In terms of the combat gameplay itself, it was a mixed bag. There are two options for guns – a standard pistol and a slightly more automatic option – that both felt satisfying to fire and aim, with good haptic feedback and a satisfying click-y feel to all the actions. The method for reloading is inventive as well – you simply hold the gun upright next to your head, which gradually reloads your weapon over time. You can choose to partially reload and fire in short bursts, or listen to a well-designed audio cue that indicates the reload progress and will give a distinctive click when the gun is completely full. It’s a great example of intuitive VR design and works wonders in the heat of combat.
You can also restore your health mid-encounter with a similarly thoughtful mechanic – reach over your back, pull out a health drink and physically act out drinking it down. Plus, you can see how much liquid is left inside the bottle, allowing you to only drink a portion if you only need a top-up. Hubris certainly isn’t the first VR game to include this type of mechanic for consuming healing items, but it’s implemented well here.
This is compounded by the fairly terrible AI, which often would see enemies just stand still or forgot they had even seen me after I retreated back to cover. Some enemies would walk around and search for me, while others would stand in one place and didn’t bother to sought me out. Enemies seems, overall, limited in scope and rarely engaged in combat unless I was in their line of sight. It wasn’t abysmal – I’ve played through a lot worse – but it did feel particularly out of place, given how polished the environments and gameplay are otherwise. It lowers the level of immersion and starts to feel more like a programmed game than a constructed virtual world.

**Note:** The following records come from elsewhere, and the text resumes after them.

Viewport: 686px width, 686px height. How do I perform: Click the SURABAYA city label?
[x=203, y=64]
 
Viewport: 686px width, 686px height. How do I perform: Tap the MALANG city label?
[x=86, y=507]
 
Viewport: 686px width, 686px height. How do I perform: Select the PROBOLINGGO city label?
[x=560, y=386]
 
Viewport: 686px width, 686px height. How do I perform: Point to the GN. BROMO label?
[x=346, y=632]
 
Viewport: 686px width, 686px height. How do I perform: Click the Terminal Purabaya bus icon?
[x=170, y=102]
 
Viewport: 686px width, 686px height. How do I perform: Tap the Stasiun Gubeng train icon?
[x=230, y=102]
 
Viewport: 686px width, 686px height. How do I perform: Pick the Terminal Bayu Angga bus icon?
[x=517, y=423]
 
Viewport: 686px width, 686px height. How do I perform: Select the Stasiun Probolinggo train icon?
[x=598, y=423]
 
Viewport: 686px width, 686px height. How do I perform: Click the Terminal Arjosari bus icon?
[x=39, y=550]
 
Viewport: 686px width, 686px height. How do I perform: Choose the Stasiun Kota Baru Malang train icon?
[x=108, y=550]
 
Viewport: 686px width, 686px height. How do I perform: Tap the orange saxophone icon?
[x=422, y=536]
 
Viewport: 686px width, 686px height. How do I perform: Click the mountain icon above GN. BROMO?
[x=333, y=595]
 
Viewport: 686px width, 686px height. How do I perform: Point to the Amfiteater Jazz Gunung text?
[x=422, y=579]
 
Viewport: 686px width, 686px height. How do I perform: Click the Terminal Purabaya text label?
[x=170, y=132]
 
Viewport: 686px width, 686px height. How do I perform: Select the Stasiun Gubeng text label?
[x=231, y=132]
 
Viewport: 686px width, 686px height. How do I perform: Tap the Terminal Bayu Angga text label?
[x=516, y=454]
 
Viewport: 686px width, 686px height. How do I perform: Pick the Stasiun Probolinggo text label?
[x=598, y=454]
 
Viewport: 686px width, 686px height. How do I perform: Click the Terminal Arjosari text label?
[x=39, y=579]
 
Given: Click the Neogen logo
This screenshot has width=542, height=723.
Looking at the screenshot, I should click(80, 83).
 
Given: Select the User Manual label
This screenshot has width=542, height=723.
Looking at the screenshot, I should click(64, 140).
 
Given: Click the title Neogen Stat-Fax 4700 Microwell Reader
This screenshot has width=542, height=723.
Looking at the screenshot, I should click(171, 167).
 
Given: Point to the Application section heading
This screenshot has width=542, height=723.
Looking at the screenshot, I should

Despite those issues, the combat doesn’t ever stop being fun – it may have been a bit repetitive, but the guns feel satisfying enough to shoot that I still enjoyed myself overall. Between the earlier demo and this new combat-focused one, there’s a lot to love about Hubris, but some areas for improvement too. It will be interesting to see if the game can step out of the shadow of its forebearers and find it’s own place in the PC VR pantheon.
Hubris is set to release in 2022 for PC VR, with a Quest version to follow at a later date.